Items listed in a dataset
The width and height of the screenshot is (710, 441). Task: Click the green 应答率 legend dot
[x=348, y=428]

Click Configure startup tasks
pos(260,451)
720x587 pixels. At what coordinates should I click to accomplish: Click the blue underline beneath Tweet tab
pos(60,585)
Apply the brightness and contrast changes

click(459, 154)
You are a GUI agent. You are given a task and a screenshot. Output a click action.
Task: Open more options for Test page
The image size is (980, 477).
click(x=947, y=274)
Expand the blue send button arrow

*Assigned task:*
Repeat the data word for word, starting at its first line and stopping after the line that contains "Task: Open more options for Test page".

*Exercise result:*
The width and height of the screenshot is (710, 441). Task: Click the green 应答率 legend dot
[x=348, y=428]

Click Configure startup tasks
pos(260,451)
720x587 pixels. At what coordinates should I click to accomplish: Click the blue underline beneath Tweet tab
pos(60,585)
Apply the brightness and contrast changes

click(459, 154)
You are a GUI agent. You are given a task and a screenshot. Output a click action.
Task: Open more options for Test page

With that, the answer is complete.